What to produce: Exactly as they appear, copy the lines from the one holding "This screenshot has height=873, width=1253." through the end of the records, leaving pictures out.

***** Provided material

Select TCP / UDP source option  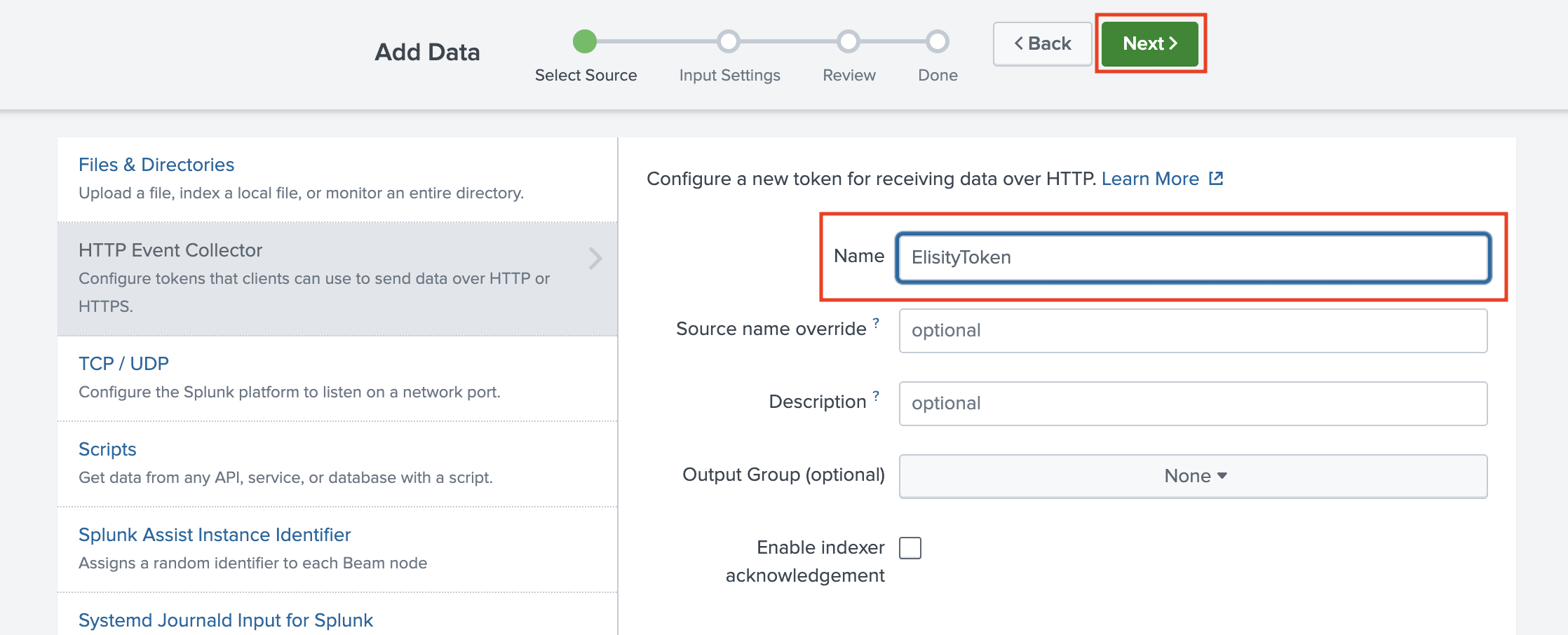click(123, 364)
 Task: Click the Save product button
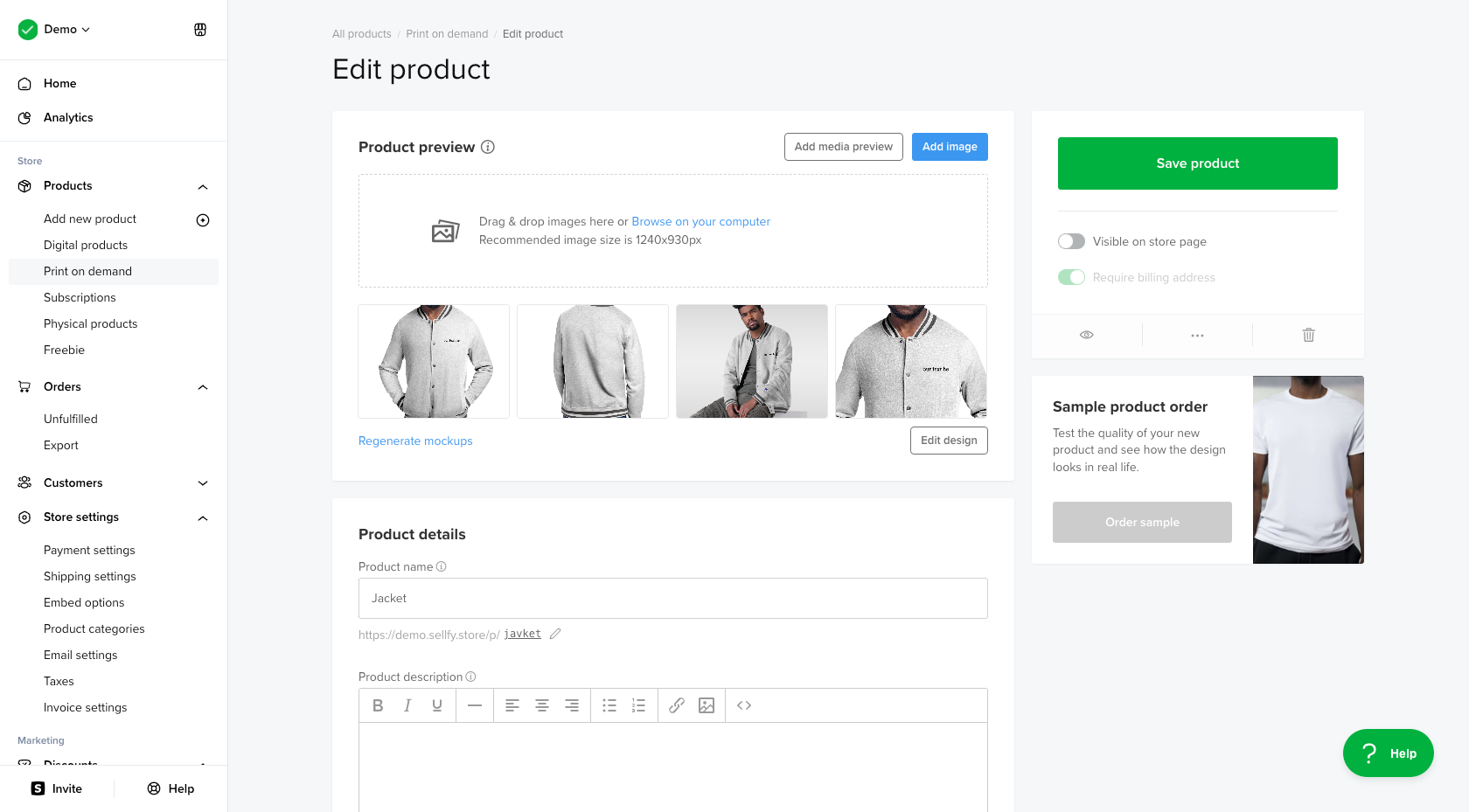pos(1197,163)
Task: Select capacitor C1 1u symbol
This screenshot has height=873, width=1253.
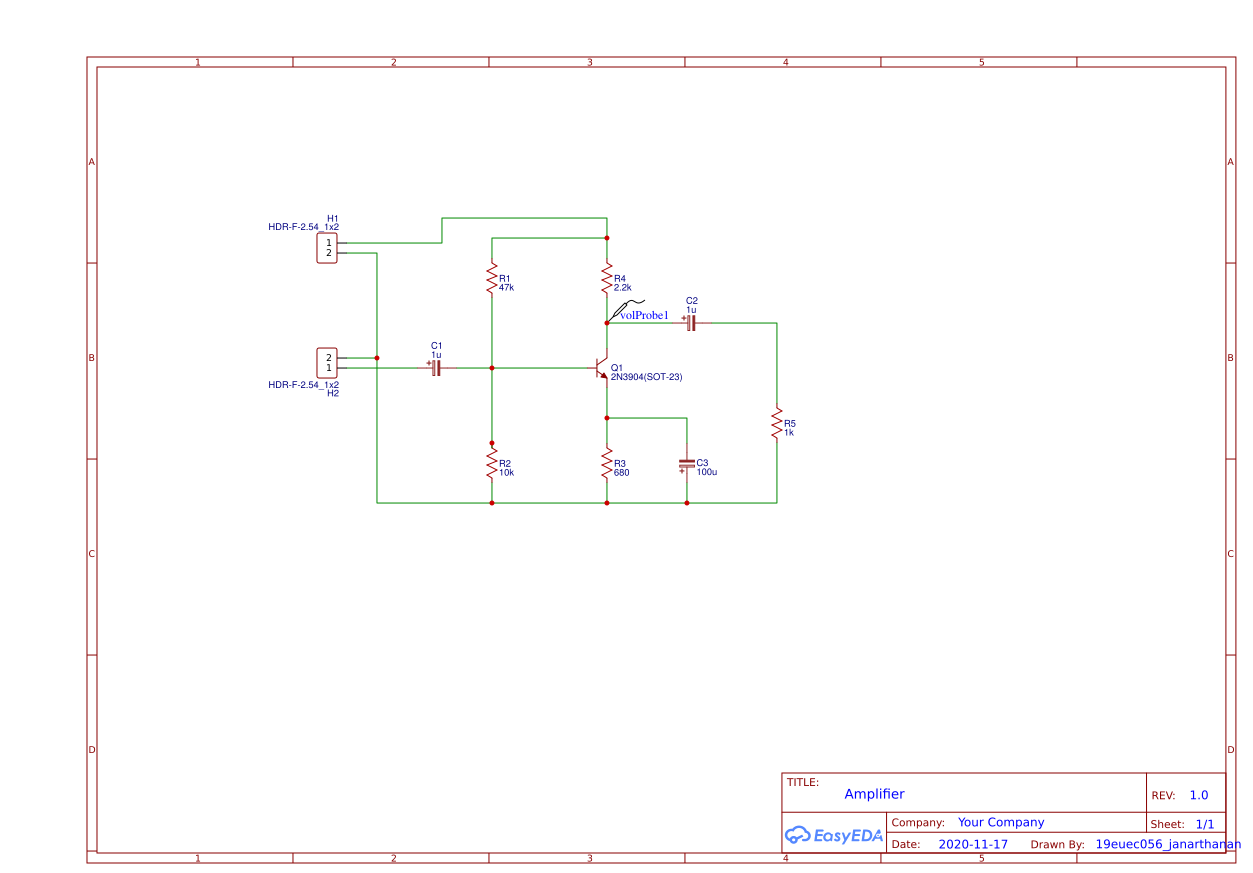Action: click(435, 368)
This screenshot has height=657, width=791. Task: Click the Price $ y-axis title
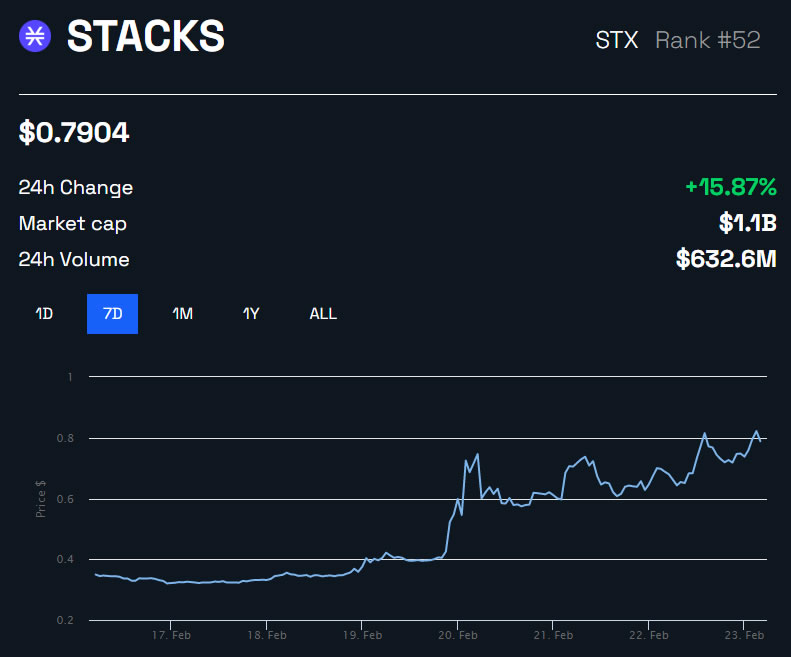coord(41,497)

**********

Solution for this task:
This screenshot has height=873, width=1253.
Action: click(435, 368)
This screenshot has height=657, width=791. Task: Click the Price $ y-axis title
coord(41,497)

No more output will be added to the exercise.